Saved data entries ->

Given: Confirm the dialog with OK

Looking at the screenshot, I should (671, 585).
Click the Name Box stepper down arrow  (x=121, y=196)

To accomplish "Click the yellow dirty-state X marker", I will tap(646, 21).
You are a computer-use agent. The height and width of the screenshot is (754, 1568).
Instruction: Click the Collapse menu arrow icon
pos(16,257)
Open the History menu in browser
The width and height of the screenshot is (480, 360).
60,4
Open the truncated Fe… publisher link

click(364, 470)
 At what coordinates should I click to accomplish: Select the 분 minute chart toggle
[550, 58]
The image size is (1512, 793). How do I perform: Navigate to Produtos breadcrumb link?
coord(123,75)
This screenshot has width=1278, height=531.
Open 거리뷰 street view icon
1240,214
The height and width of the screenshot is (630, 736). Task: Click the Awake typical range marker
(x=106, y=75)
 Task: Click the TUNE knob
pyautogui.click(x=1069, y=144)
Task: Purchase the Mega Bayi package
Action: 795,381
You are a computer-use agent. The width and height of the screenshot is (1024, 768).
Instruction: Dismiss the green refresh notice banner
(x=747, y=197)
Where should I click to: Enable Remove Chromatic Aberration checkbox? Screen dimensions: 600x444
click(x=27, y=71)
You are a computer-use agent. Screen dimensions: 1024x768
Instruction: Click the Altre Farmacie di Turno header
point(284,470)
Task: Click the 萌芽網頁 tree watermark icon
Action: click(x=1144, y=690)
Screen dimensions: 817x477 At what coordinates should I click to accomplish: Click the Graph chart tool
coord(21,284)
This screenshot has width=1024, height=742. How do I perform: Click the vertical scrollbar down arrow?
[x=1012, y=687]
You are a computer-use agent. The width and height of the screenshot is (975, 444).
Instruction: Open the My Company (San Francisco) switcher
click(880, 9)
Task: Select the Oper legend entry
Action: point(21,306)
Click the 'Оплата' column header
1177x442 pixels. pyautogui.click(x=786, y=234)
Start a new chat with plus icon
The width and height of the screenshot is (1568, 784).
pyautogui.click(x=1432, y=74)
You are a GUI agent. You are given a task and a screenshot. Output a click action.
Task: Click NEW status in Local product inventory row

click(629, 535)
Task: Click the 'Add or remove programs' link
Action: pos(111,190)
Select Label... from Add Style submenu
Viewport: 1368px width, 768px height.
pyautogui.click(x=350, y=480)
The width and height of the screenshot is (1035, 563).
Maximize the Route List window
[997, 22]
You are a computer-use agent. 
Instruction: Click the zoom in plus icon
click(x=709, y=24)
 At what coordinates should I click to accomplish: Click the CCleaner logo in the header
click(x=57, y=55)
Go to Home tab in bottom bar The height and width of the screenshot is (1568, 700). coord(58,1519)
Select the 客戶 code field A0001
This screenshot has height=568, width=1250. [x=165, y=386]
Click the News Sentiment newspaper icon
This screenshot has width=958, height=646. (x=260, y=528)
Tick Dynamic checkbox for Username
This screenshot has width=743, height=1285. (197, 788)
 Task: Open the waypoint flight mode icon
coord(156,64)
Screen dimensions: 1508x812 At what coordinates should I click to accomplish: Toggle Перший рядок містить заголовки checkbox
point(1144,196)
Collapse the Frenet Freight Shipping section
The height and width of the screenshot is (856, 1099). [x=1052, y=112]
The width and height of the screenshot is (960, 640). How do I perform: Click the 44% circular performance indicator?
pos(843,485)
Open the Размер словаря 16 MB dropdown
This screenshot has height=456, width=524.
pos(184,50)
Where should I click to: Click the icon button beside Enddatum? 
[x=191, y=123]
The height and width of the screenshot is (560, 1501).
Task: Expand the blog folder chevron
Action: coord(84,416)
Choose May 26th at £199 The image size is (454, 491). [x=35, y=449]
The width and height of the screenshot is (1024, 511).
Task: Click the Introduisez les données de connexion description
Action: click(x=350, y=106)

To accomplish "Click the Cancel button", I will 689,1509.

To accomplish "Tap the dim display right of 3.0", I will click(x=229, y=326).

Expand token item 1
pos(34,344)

TASK OBJECTIVE -> Repeat the data in its entirety, exactly as written.

OUTPUT ->
Given: Confirm the dialog with OK

Looking at the screenshot, I should (671, 585).
Click the Name Box stepper down arrow  (x=121, y=196)

To accomplish "Click the yellow dirty-state X marker", I will tap(646, 21).
You are a computer-use agent. The height and width of the screenshot is (754, 1568).
Instruction: Click the Collapse menu arrow icon
pos(16,257)
Open the History menu in browser
The width and height of the screenshot is (480, 360).
60,4
Open the truncated Fe… publisher link

click(364, 470)
 At what coordinates should I click to accomplish: Select the 분 minute chart toggle
[550, 58]
The image size is (1512, 793). How do I perform: Navigate to Produtos breadcrumb link?
coord(123,75)
This screenshot has width=1278, height=531.
Open 거리뷰 street view icon
1240,214
The height and width of the screenshot is (630, 736). Task: Click the Awake typical range marker
(x=106, y=75)
 Task: Click the TUNE knob
pyautogui.click(x=1069, y=144)
Task: Purchase the Mega Bayi package
Action: 795,381
You are a computer-use agent. The width and height of the screenshot is (1024, 768).
Instruction: Dismiss the green refresh notice banner
(x=747, y=197)
Where should I click to: Enable Remove Chromatic Aberration checkbox? Screen dimensions: 600x444
click(x=27, y=71)
You are a computer-use agent. Screen dimensions: 1024x768
Instruction: Click the Altre Farmacie di Turno header
point(284,470)
Task: Click the 萌芽網頁 tree watermark icon
Action: click(x=1144, y=690)
Screen dimensions: 817x477 At what coordinates should I click to accomplish: Click the Graph chart tool
coord(21,284)
This screenshot has width=1024, height=742. How do I perform: Click the vertical scrollbar down arrow?
[x=1012, y=687]
You are a computer-use agent. The width and height of the screenshot is (975, 444).
Instruction: Open the My Company (San Francisco) switcher
click(880, 9)
Task: Select the Oper legend entry
Action: point(21,306)
Click the 'Оплата' column header
1177x442 pixels. pyautogui.click(x=786, y=234)
Start a new chat with plus icon
The width and height of the screenshot is (1568, 784).
pyautogui.click(x=1432, y=74)
You are a GUI agent. You are given a task and a screenshot. Output a click action.
Task: Click NEW status in Local product inventory row

click(629, 535)
Task: Click the 'Add or remove programs' link
Action: pos(111,190)
Select Label... from Add Style submenu
Viewport: 1368px width, 768px height.
pyautogui.click(x=350, y=480)
The width and height of the screenshot is (1035, 563).
Maximize the Route List window
[997, 22]
You are a computer-use agent. 
Instruction: Click the zoom in plus icon
click(x=709, y=24)
 At what coordinates should I click to accomplish: Click the CCleaner logo in the header
click(x=57, y=55)
Go to Home tab in bottom bar The height and width of the screenshot is (1568, 700). coord(58,1519)
Select the 客戶 code field A0001
This screenshot has height=568, width=1250. [x=165, y=386]
Click the News Sentiment newspaper icon
This screenshot has width=958, height=646. (x=260, y=528)
Tick Dynamic checkbox for Username
This screenshot has width=743, height=1285. (197, 788)
 Task: Open the waypoint flight mode icon
coord(156,64)
Screen dimensions: 1508x812 At what coordinates should I click to accomplish: Toggle Перший рядок містить заголовки checkbox
point(1144,196)
Collapse the Frenet Freight Shipping section
The height and width of the screenshot is (856, 1099). [x=1052, y=112]
The width and height of the screenshot is (960, 640). How do I perform: Click the 44% circular performance indicator?
pos(843,485)
Open the Размер словаря 16 MB dropdown
This screenshot has height=456, width=524.
pos(184,50)
Where should I click to: Click the icon button beside Enddatum? 
[x=191, y=123]
The height and width of the screenshot is (560, 1501).
Task: Expand the blog folder chevron
Action: coord(84,416)
Choose May 26th at £199 The image size is (454, 491). [x=35, y=449]
The width and height of the screenshot is (1024, 511).
Task: Click the Introduisez les données de connexion description
Action: click(x=350, y=106)

To accomplish "Click the Cancel button", I will 689,1509.

To accomplish "Tap the dim display right of 3.0", I will click(x=229, y=326).

Expand token item 1
pos(34,344)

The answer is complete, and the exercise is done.